*DIRECTIONS*
Look through the listing below and write out exactly the lines from the line with "Given: Select Remote" to the line with "Given: Click the Name input field", both included, and no others.

*INFORMATION PROVIDED*
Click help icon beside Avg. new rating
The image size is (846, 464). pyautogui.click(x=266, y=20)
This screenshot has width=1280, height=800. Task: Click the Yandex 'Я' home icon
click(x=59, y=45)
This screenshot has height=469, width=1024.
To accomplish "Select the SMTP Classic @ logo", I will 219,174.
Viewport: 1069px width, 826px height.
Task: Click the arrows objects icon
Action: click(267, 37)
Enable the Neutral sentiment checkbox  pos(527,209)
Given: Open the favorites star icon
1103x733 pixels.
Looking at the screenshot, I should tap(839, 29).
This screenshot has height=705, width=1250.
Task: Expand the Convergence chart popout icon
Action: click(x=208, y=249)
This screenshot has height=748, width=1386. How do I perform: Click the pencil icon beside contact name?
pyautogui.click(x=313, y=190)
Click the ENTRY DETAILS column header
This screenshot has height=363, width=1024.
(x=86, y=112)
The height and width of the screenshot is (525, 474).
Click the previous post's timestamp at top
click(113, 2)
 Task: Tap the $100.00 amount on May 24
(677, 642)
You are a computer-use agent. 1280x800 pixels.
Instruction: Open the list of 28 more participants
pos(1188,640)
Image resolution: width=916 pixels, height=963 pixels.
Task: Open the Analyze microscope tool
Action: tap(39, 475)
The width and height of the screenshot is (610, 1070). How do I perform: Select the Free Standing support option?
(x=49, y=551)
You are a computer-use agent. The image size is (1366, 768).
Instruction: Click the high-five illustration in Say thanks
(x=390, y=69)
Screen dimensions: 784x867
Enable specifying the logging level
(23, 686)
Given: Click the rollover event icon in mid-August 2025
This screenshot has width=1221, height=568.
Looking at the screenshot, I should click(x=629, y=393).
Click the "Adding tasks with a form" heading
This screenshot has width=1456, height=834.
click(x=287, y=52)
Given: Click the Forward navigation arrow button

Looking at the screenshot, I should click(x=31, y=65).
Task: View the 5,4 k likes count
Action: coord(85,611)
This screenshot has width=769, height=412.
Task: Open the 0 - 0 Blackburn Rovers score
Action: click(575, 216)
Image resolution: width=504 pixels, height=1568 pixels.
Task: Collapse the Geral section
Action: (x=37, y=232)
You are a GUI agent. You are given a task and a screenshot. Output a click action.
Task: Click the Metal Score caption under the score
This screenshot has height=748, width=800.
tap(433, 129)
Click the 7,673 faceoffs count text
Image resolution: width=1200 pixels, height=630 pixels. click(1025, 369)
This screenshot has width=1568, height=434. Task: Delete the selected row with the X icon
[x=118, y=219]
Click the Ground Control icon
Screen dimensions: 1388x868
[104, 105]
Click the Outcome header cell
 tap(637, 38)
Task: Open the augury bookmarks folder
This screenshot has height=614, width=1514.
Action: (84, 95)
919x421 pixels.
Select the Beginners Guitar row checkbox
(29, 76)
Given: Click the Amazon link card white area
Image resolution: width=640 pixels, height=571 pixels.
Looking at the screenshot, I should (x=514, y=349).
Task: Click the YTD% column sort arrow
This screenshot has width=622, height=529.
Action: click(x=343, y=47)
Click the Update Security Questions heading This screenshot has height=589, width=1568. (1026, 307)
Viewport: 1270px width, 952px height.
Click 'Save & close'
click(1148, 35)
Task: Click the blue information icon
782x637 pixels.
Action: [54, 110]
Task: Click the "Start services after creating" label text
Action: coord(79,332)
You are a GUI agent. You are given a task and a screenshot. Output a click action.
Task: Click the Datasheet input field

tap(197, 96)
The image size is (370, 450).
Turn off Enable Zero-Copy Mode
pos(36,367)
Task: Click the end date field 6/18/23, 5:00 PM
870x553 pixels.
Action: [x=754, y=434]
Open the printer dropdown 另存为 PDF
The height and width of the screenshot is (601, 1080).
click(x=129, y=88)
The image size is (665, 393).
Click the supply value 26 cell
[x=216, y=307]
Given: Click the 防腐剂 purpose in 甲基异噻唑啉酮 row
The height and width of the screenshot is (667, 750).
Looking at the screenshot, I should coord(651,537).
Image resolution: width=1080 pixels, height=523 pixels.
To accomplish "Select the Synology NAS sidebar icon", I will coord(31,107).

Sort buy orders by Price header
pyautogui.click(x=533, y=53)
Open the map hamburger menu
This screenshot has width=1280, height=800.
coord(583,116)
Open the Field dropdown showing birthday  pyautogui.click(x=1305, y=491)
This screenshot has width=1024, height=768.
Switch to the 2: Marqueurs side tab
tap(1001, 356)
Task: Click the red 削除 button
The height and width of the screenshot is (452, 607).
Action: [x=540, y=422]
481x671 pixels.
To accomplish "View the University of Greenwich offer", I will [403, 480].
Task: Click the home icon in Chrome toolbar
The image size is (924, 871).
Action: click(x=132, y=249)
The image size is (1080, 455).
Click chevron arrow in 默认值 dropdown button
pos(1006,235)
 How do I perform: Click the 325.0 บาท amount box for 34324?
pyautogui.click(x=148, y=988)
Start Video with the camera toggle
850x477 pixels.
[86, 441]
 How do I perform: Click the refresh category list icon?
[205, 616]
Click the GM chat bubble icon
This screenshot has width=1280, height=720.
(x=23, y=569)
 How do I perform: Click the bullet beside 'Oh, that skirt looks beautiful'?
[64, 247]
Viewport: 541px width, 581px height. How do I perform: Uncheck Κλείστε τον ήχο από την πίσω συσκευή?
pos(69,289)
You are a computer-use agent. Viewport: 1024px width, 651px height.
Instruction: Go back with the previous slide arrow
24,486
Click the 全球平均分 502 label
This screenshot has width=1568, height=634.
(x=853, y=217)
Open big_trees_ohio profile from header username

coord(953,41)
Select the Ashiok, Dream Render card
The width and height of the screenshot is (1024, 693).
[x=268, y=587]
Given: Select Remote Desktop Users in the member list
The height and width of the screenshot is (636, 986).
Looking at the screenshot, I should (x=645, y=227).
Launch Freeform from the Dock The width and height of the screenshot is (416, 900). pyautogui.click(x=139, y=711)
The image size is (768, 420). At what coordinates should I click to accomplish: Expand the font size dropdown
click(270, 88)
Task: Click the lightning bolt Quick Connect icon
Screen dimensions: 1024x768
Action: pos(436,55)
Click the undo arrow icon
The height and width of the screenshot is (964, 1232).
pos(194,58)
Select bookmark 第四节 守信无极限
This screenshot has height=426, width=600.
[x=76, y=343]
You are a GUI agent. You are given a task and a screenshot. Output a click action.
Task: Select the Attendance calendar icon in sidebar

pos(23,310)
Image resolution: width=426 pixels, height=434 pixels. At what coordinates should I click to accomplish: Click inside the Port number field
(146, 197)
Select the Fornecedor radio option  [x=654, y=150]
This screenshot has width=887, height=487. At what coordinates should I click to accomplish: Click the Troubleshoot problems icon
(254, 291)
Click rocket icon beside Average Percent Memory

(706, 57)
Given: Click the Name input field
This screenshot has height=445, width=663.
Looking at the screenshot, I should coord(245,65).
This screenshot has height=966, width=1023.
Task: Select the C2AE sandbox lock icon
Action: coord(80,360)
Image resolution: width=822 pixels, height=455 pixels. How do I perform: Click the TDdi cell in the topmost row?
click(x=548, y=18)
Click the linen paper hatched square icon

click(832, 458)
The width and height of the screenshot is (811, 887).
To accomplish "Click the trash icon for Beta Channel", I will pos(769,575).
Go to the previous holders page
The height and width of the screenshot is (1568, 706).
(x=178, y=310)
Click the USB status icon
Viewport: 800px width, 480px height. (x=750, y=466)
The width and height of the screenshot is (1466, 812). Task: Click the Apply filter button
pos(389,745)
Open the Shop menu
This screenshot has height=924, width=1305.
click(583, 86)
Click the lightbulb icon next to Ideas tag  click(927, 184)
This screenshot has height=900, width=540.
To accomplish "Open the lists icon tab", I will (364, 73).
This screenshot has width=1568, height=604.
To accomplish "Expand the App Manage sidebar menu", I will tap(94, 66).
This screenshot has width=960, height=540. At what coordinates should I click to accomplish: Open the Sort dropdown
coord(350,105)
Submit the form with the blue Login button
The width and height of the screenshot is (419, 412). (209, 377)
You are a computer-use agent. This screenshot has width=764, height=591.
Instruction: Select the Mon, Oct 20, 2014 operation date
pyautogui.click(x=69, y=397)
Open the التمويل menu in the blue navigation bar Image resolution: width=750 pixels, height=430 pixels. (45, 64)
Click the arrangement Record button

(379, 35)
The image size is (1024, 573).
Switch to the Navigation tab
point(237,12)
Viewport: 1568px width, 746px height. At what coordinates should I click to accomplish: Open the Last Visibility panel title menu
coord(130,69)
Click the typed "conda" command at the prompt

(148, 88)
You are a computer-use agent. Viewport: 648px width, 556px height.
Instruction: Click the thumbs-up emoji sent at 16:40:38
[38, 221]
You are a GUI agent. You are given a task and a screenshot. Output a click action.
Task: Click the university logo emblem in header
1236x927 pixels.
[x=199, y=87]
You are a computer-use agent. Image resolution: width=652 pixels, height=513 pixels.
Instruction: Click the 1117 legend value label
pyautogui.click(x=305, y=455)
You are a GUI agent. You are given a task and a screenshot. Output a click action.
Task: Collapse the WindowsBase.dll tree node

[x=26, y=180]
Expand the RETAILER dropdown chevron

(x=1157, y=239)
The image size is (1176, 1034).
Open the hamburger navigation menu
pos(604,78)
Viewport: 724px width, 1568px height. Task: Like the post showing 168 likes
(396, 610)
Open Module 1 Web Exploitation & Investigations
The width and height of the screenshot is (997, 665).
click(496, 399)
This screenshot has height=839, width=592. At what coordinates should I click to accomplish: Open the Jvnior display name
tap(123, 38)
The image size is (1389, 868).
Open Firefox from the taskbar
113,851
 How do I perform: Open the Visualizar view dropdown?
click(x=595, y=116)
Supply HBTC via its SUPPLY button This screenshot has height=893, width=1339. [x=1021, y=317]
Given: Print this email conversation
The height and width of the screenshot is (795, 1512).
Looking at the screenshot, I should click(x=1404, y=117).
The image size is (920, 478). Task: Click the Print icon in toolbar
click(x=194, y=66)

*EXERCISE OUTPUT*
Given: Select Remote Desktop Users in the member list
The height and width of the screenshot is (636, 986).
Looking at the screenshot, I should (x=645, y=227).
Launch Freeform from the Dock The width and height of the screenshot is (416, 900). pyautogui.click(x=139, y=711)
The image size is (768, 420). At what coordinates should I click to accomplish: Expand the font size dropdown
click(270, 88)
Task: Click the lightning bolt Quick Connect icon
Screen dimensions: 1024x768
Action: pos(436,55)
Click the undo arrow icon
The height and width of the screenshot is (964, 1232).
pos(194,58)
Select bookmark 第四节 守信无极限
This screenshot has height=426, width=600.
[x=76, y=343]
You are a GUI agent. You are given a task and a screenshot. Output a click action.
Task: Select the Attendance calendar icon in sidebar

pos(23,310)
Image resolution: width=426 pixels, height=434 pixels. At what coordinates should I click to accomplish: Click inside the Port number field
(146, 197)
Select the Fornecedor radio option  [x=654, y=150]
This screenshot has width=887, height=487. At what coordinates should I click to accomplish: Click the Troubleshoot problems icon
(254, 291)
Click rocket icon beside Average Percent Memory

(706, 57)
Given: Click the Name input field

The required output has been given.